--- Data listing ---

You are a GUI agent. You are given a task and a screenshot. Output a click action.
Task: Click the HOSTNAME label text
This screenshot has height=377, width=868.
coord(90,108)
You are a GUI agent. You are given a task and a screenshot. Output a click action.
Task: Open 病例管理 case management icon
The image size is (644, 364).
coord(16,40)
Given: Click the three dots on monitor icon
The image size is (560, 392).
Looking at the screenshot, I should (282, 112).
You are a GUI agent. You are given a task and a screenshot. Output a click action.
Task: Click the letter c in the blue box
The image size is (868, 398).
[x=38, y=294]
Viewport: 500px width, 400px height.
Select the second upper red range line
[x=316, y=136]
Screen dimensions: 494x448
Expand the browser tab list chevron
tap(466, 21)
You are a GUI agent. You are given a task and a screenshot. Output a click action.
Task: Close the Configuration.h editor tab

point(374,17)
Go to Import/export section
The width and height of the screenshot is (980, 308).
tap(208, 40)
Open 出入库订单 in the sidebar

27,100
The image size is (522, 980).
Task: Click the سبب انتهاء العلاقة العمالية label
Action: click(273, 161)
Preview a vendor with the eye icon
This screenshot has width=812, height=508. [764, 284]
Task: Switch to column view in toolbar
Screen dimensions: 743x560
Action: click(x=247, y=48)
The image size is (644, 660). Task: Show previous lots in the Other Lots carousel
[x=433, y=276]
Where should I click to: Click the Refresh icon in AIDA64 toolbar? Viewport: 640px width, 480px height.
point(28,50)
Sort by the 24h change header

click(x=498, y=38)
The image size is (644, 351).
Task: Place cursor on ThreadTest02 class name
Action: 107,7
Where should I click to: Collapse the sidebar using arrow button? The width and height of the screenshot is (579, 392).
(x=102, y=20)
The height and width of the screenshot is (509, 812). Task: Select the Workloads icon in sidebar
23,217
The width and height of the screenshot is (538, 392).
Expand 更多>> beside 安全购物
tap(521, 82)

---

What the exercise asks — Set down every record above, word for word.

Solution to this exercise —
You are a GUI agent. You are given a task and a screenshot. Output a click action.
Task: Click the HOSTNAME label text
This screenshot has height=377, width=868.
coord(90,108)
You are a GUI agent. You are given a task and a screenshot. Output a click action.
Task: Open 病例管理 case management icon
The image size is (644, 364).
coord(16,40)
Given: Click the three dots on monitor icon
The image size is (560, 392).
Looking at the screenshot, I should (282, 112).
You are a GUI agent. You are given a task and a screenshot. Output a click action.
Task: Click the letter c in the blue box
The image size is (868, 398).
[x=38, y=294]
Viewport: 500px width, 400px height.
Select the second upper red range line
[x=316, y=136]
Screen dimensions: 494x448
Expand the browser tab list chevron
tap(466, 21)
You are a GUI agent. You are given a task and a screenshot. Output a click action.
Task: Close the Configuration.h editor tab

point(374,17)
Go to Import/export section
The width and height of the screenshot is (980, 308).
tap(208, 40)
Open 出入库订单 in the sidebar

27,100
The image size is (522, 980).
Task: Click the سبب انتهاء العلاقة العمالية label
Action: click(273, 161)
Preview a vendor with the eye icon
This screenshot has width=812, height=508. [764, 284]
Task: Switch to column view in toolbar
Screen dimensions: 743x560
Action: click(x=247, y=48)
The image size is (644, 660). Task: Show previous lots in the Other Lots carousel
[x=433, y=276]
Where should I click to: Click the Refresh icon in AIDA64 toolbar? Viewport: 640px width, 480px height.
point(28,50)
Sort by the 24h change header

click(x=498, y=38)
The image size is (644, 351).
Task: Place cursor on ThreadTest02 class name
Action: 107,7
Where should I click to: Collapse the sidebar using arrow button? The width and height of the screenshot is (579, 392).
(x=102, y=20)
The height and width of the screenshot is (509, 812). Task: Select the Workloads icon in sidebar
23,217
The width and height of the screenshot is (538, 392).
Expand 更多>> beside 安全购物
tap(521, 82)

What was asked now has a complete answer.